Lawyers are losing the power of self-regulation. Ethics rules are becoming federalized. The Sarbanes-Oxley Act of 2002 (aka - the accountants reform bill) is a monumental shift in the paradigm of entity representation.

The act subjects attorneys representing companies and accounting firms to new federal ethical standards that may conflict with existing rules issued by states. Section 307 requires the Securities and Exchange Commission to adopt new federal rules requiring that lawyers report management misconduct to the company's board of directors, and also requires it to draft new "minimum professional standards" for lawyers practicing before the agency.

This stealth legislation, initially intended for accountants, at the last minute gratuitously included lawyers in its ambit. It mandates that lawyers must report "evidence of a material violation."

Maybe the Rosetta Stone defines a "material violation," because uncertainty will cause some to err and report everything. Do we have to affirmatively ferret out WorldCom, ImClone, or Enron-ish activity, or become targets of non-client shareholder lawsuits?

Parts of the act are faintly reminiscent of our Rule of Professional Conduct 3-600 (Organization as Client). However, Rule 3-600 (B) requires that lawyers reconcile entity representation with the duty of confidentiality.

If corporate counsel "knows" some corporate agent intends to act to the detriment of the entity, the lawyer may attempt to dissuade the agent or to urge reconsideration of the conduct. This new legislation transforms lawyers into informants and assumes that they have not been urging reconsideration of corporate misconduct all along.

Thousands of corporate lawyers have gone to the mat and successfully dissuaded corporate misconduct. It is in their own interests for the entities to remain viable business enterprises. Remember, like other lawyers, corporate counsel are adverse to change. Fraudulent accounting practices cause bankruptcy, which results in lawyer unemployment.

How many corporations have had abrupt in-house counsel "transitions" or other unexplained departures? How many corporate lawyers live on Maalox or Tums, drugs designed to dissuade their gastrointestinal juices as they go up the ladder?

Obligations of full public disclosure were historically vested in accountants, whereas lawyers kept secrets. This is the reason attorneys could act as the voices of reason.
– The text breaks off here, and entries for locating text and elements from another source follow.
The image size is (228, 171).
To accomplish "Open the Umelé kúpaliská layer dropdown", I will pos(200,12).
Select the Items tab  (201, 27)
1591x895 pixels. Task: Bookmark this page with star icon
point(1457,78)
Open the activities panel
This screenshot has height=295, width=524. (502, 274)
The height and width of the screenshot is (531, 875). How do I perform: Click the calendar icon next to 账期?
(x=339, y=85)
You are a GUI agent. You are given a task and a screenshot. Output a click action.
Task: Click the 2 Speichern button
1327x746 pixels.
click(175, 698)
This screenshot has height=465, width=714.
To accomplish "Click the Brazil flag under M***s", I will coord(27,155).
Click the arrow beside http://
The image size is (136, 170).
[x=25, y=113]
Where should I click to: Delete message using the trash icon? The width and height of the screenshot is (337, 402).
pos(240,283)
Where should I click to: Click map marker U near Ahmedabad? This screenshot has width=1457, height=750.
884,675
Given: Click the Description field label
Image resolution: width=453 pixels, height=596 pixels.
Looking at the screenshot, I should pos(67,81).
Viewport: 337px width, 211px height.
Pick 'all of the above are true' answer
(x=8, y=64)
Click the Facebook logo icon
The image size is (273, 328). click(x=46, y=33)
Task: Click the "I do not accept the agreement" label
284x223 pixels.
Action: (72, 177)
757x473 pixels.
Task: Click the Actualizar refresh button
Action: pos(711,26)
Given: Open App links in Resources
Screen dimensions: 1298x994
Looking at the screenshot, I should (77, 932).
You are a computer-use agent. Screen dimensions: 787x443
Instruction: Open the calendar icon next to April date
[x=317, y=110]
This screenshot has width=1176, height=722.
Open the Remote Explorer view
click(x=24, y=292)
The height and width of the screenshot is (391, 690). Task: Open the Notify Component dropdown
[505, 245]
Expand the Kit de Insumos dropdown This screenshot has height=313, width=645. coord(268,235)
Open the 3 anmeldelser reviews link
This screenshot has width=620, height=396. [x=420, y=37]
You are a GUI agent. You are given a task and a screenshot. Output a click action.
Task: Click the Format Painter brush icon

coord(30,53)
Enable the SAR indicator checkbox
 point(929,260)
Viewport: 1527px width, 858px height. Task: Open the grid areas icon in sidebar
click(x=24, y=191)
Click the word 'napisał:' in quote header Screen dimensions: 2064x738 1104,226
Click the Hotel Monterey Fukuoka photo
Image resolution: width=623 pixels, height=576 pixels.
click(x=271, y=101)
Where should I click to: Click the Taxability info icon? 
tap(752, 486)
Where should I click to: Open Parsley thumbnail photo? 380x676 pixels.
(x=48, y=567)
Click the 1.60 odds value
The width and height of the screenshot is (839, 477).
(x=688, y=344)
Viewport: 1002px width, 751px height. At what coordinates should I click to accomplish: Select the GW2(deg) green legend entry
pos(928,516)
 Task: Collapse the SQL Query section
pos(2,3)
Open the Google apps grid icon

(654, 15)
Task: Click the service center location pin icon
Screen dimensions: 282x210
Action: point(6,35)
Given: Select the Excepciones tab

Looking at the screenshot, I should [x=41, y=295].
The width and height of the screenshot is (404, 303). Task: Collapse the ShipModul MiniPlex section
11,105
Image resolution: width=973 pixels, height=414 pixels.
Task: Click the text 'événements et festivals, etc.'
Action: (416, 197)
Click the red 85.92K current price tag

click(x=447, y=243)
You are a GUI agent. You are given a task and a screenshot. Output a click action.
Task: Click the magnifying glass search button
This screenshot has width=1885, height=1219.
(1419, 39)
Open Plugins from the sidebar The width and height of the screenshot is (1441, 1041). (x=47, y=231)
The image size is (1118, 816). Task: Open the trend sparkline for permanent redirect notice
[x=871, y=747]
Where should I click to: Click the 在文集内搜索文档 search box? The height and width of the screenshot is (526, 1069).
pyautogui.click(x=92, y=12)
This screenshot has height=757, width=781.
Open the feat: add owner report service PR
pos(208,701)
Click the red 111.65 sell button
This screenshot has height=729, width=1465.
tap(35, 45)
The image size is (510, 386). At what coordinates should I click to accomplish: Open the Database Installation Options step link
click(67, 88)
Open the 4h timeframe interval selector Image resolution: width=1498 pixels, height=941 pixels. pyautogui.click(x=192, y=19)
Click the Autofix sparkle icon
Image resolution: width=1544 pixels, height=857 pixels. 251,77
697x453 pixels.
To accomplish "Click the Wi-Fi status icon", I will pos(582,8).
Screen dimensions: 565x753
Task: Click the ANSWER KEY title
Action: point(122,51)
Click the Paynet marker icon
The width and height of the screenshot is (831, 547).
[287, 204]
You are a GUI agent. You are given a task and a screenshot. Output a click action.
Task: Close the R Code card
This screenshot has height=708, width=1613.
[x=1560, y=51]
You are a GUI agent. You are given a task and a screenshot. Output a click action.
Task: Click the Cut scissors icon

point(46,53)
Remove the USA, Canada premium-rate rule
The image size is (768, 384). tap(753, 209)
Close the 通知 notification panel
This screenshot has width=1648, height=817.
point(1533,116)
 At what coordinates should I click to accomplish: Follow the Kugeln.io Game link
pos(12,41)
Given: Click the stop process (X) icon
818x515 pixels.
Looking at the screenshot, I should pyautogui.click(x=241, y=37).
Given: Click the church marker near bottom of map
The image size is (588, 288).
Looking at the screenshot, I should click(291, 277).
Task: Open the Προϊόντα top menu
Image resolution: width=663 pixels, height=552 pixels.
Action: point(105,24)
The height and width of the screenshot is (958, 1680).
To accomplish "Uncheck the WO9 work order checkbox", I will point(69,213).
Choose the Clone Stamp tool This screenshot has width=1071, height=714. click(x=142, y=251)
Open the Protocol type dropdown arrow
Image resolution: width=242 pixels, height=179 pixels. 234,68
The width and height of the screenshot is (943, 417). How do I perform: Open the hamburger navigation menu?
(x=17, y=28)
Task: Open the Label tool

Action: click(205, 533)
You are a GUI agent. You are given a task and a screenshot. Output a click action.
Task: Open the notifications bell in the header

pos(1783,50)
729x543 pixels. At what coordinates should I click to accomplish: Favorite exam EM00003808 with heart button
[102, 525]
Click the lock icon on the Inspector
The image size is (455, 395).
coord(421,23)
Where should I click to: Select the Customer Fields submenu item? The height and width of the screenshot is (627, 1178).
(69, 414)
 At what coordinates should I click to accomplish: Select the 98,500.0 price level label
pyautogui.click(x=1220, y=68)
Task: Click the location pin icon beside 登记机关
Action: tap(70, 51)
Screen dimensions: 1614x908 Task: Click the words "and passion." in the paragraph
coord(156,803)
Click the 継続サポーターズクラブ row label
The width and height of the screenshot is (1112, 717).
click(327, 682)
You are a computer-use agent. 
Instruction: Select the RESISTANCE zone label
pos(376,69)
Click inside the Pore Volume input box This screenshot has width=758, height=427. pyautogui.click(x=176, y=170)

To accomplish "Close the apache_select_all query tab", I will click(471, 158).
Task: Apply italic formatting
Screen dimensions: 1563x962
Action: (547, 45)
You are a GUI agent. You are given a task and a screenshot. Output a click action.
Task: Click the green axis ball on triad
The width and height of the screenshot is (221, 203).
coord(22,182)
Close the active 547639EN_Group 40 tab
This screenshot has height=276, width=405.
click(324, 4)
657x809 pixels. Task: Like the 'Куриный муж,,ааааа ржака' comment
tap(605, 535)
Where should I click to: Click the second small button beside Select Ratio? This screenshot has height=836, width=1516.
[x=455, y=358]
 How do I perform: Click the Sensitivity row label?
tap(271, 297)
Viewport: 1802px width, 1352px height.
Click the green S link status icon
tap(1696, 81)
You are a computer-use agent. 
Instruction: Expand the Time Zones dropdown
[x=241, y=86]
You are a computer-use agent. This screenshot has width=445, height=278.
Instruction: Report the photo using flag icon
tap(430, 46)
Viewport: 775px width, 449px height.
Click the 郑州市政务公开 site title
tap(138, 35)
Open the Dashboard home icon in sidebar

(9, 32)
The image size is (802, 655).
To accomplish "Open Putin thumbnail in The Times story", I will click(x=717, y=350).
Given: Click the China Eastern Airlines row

Remember way back in the 20th century, there was an idea known as "multidisciplinary practice," where lawyers and accountants would form alliances?

It seems as if everyone has forgotten that the ABA and most lawyers rejected that concept. Yet, this sudden legislation takes lawyers to task and makes us the "whipping boys" of economic follies over which we have little if any control. The act is draconian because it presumes unethical activity. "Rather, the court should start with the presumption that, unless proven otherwise, law-yers will behave in an ethical manner." (DCH Health Services Corp. v. Waite (2002) 95 Cal. App. 4th 829, 834.)

Now, rogue managers and directors simply won't ask for legal advice, because the act transforms advisors and counselors into watchdogs.